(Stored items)
>> start

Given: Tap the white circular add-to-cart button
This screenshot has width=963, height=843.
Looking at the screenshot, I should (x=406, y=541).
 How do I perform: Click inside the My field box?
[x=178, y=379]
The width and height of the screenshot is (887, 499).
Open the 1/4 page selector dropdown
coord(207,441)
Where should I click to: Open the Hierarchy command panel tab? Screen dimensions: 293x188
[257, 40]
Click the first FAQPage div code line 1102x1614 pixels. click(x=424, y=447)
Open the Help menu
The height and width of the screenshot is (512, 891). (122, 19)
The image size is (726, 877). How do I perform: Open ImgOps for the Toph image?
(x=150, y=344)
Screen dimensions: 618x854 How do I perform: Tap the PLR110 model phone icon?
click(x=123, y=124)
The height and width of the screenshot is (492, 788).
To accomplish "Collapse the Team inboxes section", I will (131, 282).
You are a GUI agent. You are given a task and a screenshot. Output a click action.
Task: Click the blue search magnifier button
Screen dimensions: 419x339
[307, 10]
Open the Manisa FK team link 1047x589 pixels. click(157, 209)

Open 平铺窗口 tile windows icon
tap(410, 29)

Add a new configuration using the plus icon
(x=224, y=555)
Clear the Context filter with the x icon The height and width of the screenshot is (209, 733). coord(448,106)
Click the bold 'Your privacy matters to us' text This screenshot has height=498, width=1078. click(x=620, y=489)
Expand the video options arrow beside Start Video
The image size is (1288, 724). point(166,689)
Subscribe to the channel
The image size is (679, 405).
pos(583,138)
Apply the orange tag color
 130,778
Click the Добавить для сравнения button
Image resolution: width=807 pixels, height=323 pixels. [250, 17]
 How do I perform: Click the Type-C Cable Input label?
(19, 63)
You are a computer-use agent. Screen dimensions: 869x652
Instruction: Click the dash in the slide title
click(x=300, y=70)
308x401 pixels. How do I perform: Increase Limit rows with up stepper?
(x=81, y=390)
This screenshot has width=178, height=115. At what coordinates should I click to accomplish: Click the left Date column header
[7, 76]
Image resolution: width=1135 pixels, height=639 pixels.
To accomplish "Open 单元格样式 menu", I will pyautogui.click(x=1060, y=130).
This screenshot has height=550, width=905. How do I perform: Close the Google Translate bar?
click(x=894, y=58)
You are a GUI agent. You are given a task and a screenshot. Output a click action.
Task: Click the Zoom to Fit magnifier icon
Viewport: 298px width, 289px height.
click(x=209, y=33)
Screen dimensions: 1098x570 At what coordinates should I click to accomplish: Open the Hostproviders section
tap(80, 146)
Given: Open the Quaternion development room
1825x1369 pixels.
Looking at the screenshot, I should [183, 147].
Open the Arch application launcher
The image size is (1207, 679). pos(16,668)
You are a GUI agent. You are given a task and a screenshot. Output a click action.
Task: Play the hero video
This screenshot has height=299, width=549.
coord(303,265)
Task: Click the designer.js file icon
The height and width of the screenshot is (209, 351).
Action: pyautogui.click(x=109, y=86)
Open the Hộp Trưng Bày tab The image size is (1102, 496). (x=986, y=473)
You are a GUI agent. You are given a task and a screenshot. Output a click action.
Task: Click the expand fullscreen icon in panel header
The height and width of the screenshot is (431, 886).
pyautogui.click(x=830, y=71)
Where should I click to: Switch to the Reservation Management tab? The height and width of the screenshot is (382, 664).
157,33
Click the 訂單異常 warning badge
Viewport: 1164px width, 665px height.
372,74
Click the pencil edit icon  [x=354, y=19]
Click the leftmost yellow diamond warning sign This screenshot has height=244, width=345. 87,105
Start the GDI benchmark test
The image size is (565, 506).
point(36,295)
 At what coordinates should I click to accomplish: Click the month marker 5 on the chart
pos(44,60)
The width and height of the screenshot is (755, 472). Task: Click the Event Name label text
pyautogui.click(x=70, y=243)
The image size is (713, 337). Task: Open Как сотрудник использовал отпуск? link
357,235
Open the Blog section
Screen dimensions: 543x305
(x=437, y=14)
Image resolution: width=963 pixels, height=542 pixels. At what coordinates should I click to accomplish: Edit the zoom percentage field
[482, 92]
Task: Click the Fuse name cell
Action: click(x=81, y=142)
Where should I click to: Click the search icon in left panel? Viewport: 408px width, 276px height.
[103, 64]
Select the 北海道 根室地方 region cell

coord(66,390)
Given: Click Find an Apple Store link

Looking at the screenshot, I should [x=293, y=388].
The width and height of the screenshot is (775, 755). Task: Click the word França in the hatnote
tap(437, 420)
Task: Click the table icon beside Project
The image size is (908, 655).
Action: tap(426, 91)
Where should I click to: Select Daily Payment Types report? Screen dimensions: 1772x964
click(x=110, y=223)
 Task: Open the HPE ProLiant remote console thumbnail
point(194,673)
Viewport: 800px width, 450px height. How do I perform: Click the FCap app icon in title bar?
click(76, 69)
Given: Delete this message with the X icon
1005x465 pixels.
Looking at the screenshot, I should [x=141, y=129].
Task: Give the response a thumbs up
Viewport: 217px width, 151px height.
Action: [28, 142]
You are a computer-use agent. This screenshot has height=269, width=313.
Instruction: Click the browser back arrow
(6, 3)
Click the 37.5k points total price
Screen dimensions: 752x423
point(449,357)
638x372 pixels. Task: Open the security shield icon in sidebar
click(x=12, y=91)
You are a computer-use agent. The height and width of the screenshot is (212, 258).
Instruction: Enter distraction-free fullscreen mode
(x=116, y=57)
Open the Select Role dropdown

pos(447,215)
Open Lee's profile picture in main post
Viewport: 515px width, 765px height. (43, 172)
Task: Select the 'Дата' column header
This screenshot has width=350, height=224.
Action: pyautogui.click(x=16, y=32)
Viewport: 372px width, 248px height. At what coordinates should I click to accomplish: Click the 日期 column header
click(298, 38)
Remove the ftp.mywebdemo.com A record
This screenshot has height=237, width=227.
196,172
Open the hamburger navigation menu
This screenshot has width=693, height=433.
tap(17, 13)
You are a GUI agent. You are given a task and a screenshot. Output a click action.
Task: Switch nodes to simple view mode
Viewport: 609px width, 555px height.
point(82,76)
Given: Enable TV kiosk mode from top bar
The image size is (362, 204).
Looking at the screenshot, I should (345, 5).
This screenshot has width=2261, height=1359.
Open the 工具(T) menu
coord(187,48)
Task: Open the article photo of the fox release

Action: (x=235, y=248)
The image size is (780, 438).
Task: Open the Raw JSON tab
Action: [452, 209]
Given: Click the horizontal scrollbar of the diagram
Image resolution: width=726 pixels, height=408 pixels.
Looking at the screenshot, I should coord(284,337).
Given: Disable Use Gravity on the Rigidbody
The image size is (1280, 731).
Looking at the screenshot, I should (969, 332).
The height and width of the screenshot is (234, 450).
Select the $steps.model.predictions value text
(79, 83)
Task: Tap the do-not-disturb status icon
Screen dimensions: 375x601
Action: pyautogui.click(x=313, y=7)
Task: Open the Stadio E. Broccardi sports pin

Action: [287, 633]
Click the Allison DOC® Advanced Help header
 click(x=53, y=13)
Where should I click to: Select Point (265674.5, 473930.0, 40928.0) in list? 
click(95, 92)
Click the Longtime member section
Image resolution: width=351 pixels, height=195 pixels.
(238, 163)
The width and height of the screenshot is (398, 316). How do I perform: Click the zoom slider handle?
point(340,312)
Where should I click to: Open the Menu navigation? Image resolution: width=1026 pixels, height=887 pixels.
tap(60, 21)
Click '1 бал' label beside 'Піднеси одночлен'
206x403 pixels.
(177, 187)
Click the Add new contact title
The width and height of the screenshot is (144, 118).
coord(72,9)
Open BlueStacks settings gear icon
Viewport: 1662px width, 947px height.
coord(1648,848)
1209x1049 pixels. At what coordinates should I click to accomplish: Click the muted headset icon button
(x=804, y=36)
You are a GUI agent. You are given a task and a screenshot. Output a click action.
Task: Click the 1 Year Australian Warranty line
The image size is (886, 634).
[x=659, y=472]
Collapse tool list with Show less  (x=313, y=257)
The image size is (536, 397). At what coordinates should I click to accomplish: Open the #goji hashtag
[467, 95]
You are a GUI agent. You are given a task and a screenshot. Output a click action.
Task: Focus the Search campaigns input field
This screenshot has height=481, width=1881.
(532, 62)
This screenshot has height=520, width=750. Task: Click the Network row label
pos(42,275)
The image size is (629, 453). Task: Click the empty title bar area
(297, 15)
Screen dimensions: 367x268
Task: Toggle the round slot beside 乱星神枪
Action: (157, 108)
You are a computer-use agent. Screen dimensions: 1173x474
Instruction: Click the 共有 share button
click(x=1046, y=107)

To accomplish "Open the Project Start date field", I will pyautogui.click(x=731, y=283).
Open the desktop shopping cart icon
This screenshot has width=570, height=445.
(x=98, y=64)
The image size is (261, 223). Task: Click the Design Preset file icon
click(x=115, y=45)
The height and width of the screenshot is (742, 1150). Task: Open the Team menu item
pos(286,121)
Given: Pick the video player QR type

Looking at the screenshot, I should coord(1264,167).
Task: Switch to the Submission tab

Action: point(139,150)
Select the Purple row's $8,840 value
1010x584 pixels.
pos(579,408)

>> end

Direction
Rewrite everything from the start of the items down to the line containing "coord(207,441)", swapping "dropdown" for "menu" and keeping all else unchanged.

Finished answer
Given: Tap the white circular add-to-cart button
This screenshot has width=963, height=843.
Looking at the screenshot, I should (x=406, y=541).
 How do I perform: Click inside the My field box?
[x=178, y=379]
The width and height of the screenshot is (887, 499).
Open the 1/4 page selector menu
coord(207,441)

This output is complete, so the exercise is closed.